App and connectivity
The Instinct 2 Solar uses the Garmin Connect app (available on Android as well as iOS) for syncing with your smartphone, while the Garmin ConnectIQ app is needed for installing more watch faces, apps, etc. In keeping with the general scheme of things, the Connect app is quite dense too, packed with features and options. Syncing is fast though, and those who like to see detailed data and analysis of their physical activities should be pleased with the level of detail on offer here. The main page shows you a snapshot of your day, complete with details on physical activity, heart rate, blood oxygen, sleep data and more. Date from the previous day and previous week is also shown as a list. The app even includes challenges you can follow, and lets you connect with fellow Garmin users to be able to see their activity levels and participate in challenges together.

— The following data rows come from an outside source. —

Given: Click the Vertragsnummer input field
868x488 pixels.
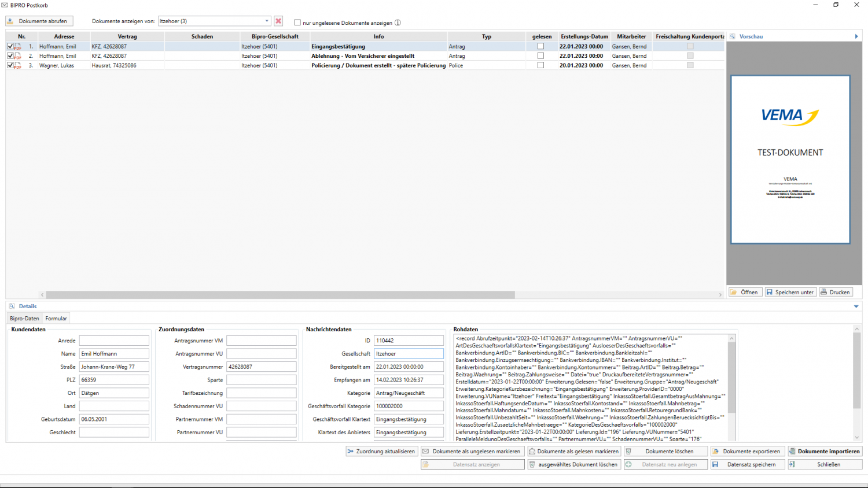Looking at the screenshot, I should click(261, 367).

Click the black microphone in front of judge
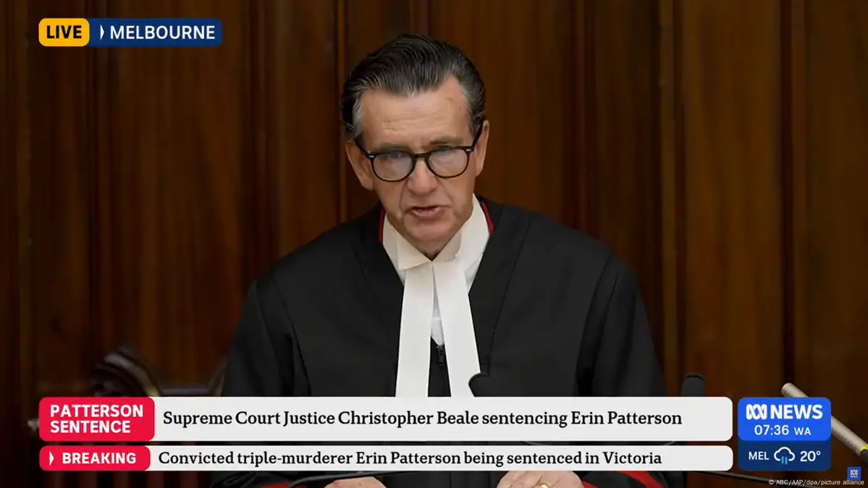click(481, 384)
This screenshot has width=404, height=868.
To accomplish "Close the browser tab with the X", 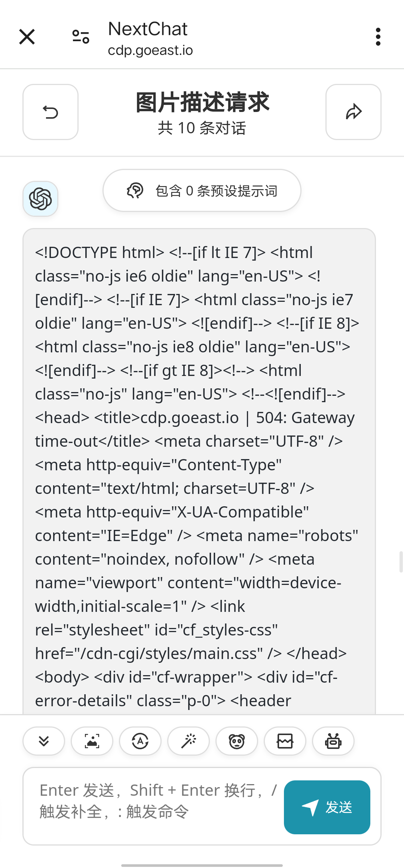I will [x=27, y=37].
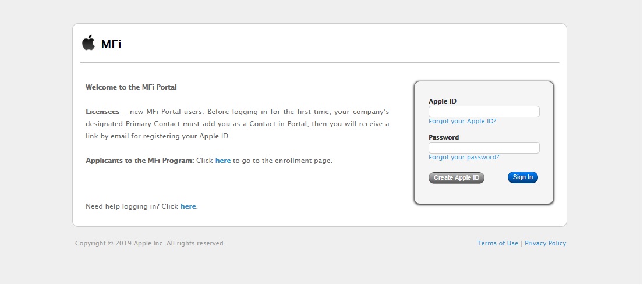644x285 pixels.
Task: Click the Apple Inc. copyright notice
Action: [x=150, y=244]
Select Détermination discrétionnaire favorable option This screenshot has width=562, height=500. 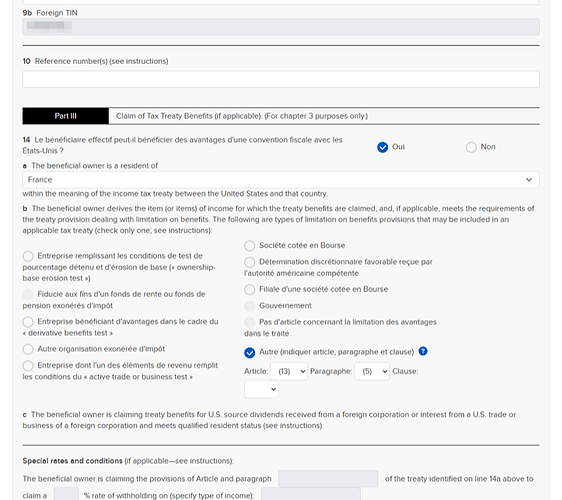pyautogui.click(x=249, y=262)
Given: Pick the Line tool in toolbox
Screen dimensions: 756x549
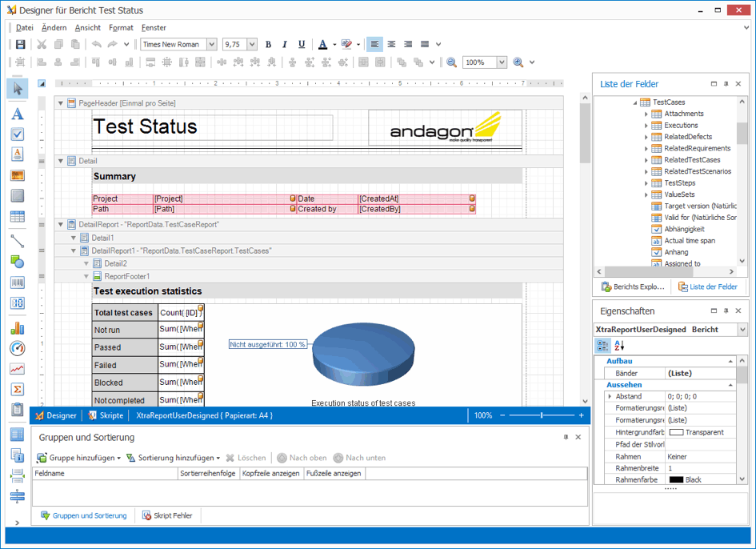Looking at the screenshot, I should click(17, 240).
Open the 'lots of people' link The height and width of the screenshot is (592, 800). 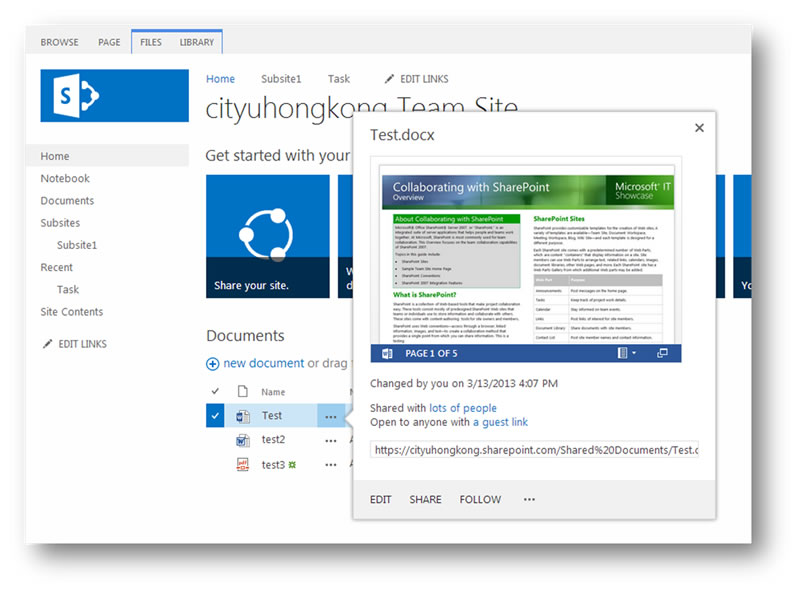pos(462,408)
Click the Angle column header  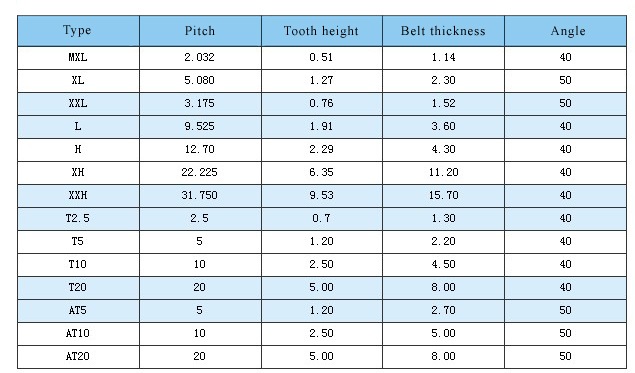tap(565, 31)
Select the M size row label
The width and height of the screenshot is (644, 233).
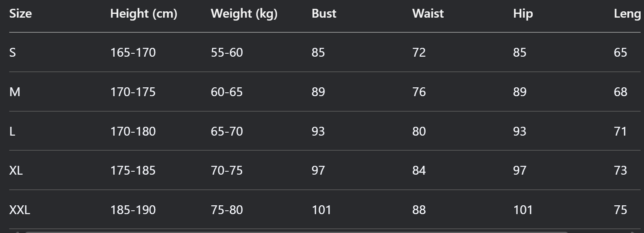coord(15,92)
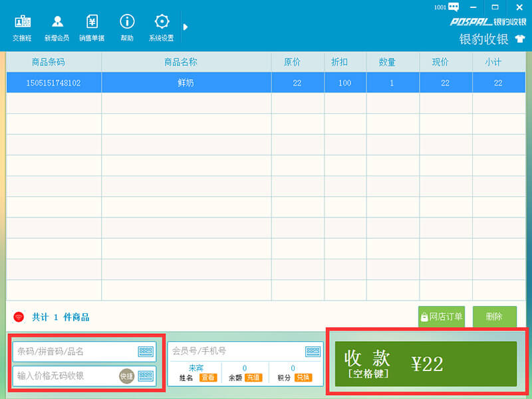The height and width of the screenshot is (399, 532).
Task: Expand the toolbar with the right arrow
Action: (x=186, y=27)
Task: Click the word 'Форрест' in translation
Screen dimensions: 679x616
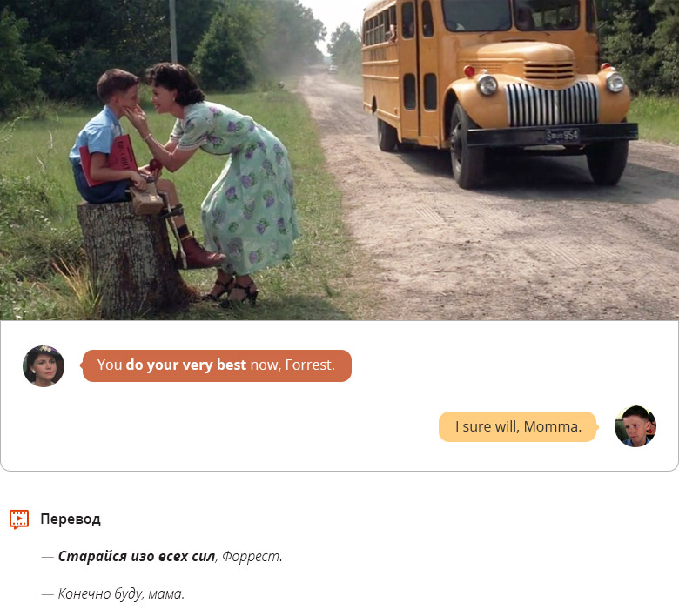Action: coord(251,557)
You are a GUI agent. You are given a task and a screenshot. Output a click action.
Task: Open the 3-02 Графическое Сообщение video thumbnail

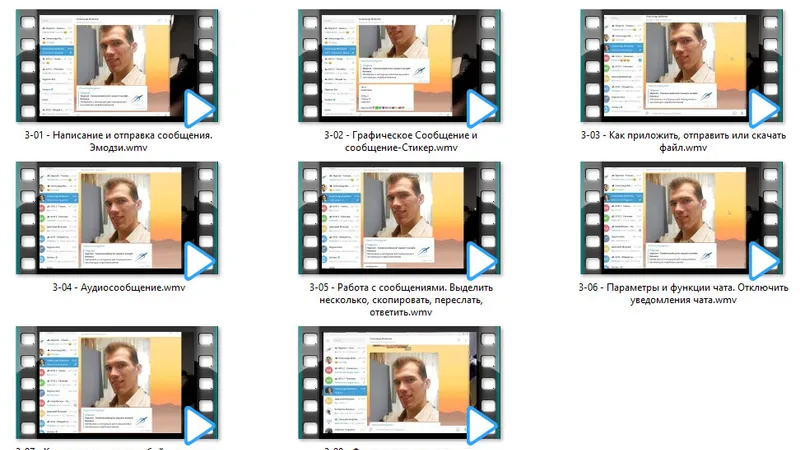(399, 66)
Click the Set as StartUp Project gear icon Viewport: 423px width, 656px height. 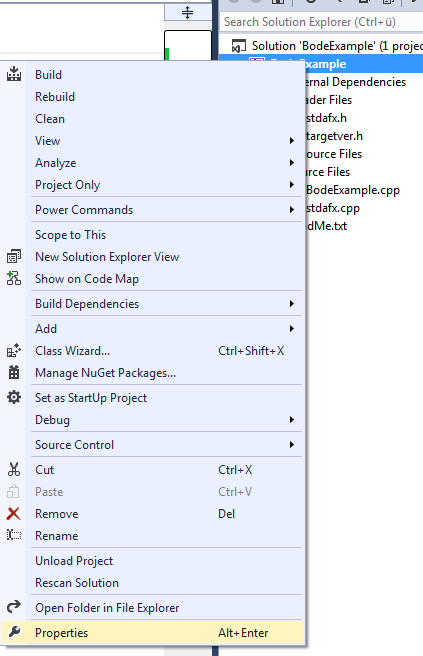(x=14, y=397)
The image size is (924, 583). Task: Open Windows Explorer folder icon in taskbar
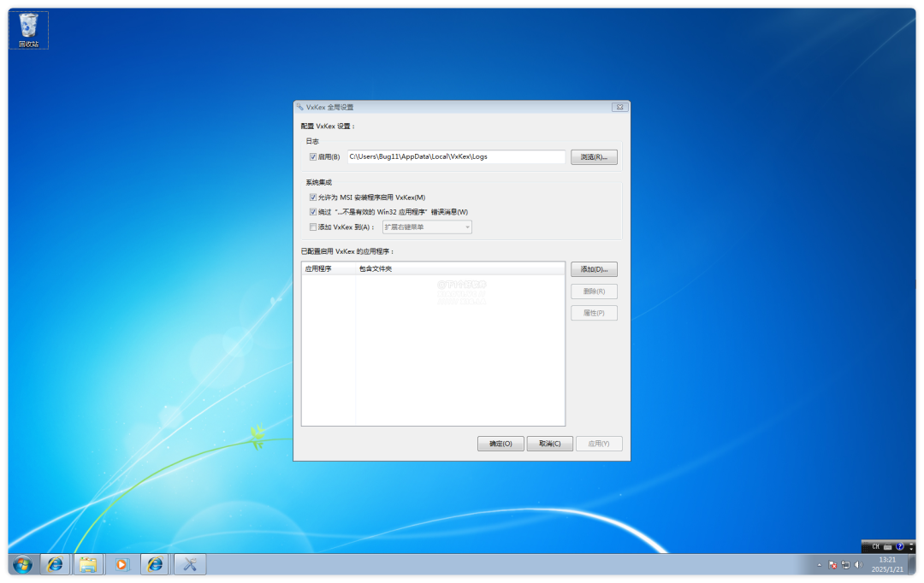pyautogui.click(x=87, y=564)
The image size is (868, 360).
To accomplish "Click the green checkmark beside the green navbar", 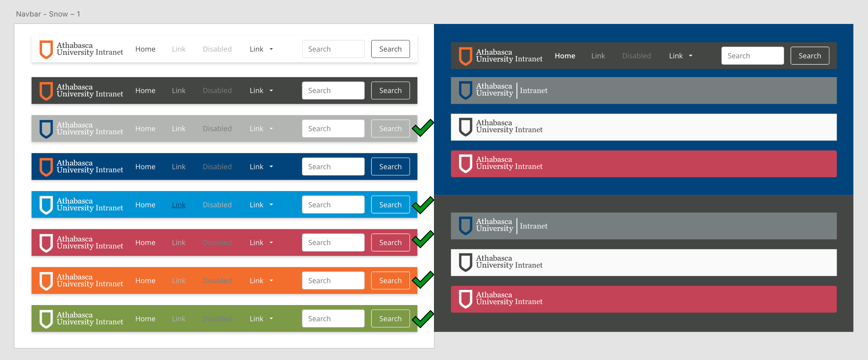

This is presented in a neat news feed-styled tab within the app.
Performance and battery
Based on my usage, I can say that the Instinct 2 Solar is quite accurate, especially when it comes to metrics like step count and heart rate. I did notice some small discrepancies in the sleep data, but nothing that appears as a deal-breaker. Talking about battery life, Garmin provides reasonably details ratings on what to expect based on different kinds of usage and there are extensive power and battery modes available for you to customise as well. Plus, there’s the solar aspect of it, which promises unlimited run time. It does sound too good to be true. The solar feature does add to the run time, as long as you let the device soak up the sun. Based on my testing though, I don’t think it can really replace USB charging though. With my usage of about 40 minutes of GPS use per day and otherwise keeping it on and connected all the time, I got about 5-6 days or so on a single charge.
Truth be told, the Garmin Instinct 2 Solar isn’t a lifestyle smartwatch unlike most others I’ve tried thus far, and it wouldn’t be fair to compare it with the likes of the Apple Watch Series 7 (review), the Samsung Galaxy Watch4 Classic (review) or the Fitbit Sense (review). All these are solid options, and chances are, many would find themselves leaning towards one of these if they can afford the outlay. The Instinct 2 Solar, however, is meant for those who love the outdoors and don’t mind going the extra mile (pun unintended) to get their regular fix of adventure.